Records from a collection
*** Block opens ***

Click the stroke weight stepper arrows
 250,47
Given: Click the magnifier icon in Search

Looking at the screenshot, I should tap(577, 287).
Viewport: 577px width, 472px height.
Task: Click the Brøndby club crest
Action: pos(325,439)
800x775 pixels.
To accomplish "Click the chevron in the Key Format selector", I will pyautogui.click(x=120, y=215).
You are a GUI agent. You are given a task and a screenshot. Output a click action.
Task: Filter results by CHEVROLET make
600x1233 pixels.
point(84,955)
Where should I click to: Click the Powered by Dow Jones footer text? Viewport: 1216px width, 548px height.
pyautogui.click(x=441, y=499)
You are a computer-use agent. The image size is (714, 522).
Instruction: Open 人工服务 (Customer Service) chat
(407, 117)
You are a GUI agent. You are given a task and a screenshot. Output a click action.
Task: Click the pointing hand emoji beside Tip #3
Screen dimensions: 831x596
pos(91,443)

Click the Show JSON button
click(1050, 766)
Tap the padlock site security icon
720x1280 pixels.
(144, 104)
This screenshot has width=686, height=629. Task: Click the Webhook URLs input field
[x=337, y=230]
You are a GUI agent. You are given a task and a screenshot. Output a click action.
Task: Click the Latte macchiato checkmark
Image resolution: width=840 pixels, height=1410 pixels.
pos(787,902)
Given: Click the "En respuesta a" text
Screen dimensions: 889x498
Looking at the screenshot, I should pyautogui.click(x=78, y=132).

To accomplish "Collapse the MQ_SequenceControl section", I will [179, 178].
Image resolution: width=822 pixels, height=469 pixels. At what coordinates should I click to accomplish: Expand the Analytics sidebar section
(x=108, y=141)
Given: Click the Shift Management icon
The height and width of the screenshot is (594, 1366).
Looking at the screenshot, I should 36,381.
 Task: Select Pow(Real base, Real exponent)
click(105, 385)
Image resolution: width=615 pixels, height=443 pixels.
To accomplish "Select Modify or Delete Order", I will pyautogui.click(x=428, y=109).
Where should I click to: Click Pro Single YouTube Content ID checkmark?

*** Block closes ***

Repeat the records exactly, including every line.

Click the stroke weight stepper arrows
 250,47
Given: Click the magnifier icon in Search

Looking at the screenshot, I should tap(577, 287).
Viewport: 577px width, 472px height.
Task: Click the Brøndby club crest
Action: pos(325,439)
800x775 pixels.
To accomplish "Click the chevron in the Key Format selector", I will pyautogui.click(x=120, y=215).
You are a GUI agent. You are given a task and a screenshot. Output a click action.
Task: Filter results by CHEVROLET make
600x1233 pixels.
point(84,955)
Where should I click to: Click the Powered by Dow Jones footer text? Viewport: 1216px width, 548px height.
pyautogui.click(x=441, y=499)
You are a computer-use agent. The image size is (714, 522).
Instruction: Open 人工服务 (Customer Service) chat
(407, 117)
You are a GUI agent. You are given a task and a screenshot. Output a click action.
Task: Click the pointing hand emoji beside Tip #3
Screen dimensions: 831x596
pos(91,443)

Click the Show JSON button
click(1050, 766)
Tap the padlock site security icon
720x1280 pixels.
(144, 104)
This screenshot has width=686, height=629. Task: Click the Webhook URLs input field
[x=337, y=230]
You are a GUI agent. You are given a task and a screenshot. Output a click action.
Task: Click the Latte macchiato checkmark
Image resolution: width=840 pixels, height=1410 pixels.
pos(787,902)
Given: Click the "En respuesta a" text
Screen dimensions: 889x498
Looking at the screenshot, I should pyautogui.click(x=78, y=132).

To accomplish "Collapse the MQ_SequenceControl section", I will [179, 178].
Image resolution: width=822 pixels, height=469 pixels. At what coordinates should I click to accomplish: Expand the Analytics sidebar section
(x=108, y=141)
Given: Click the Shift Management icon
The height and width of the screenshot is (594, 1366).
Looking at the screenshot, I should 36,381.
 Task: Select Pow(Real base, Real exponent)
click(105, 385)
Image resolution: width=615 pixels, height=443 pixels.
To accomplish "Select Modify or Delete Order", I will pyautogui.click(x=428, y=109).
Where should I click to: Click Pro Single YouTube Content ID checkmark?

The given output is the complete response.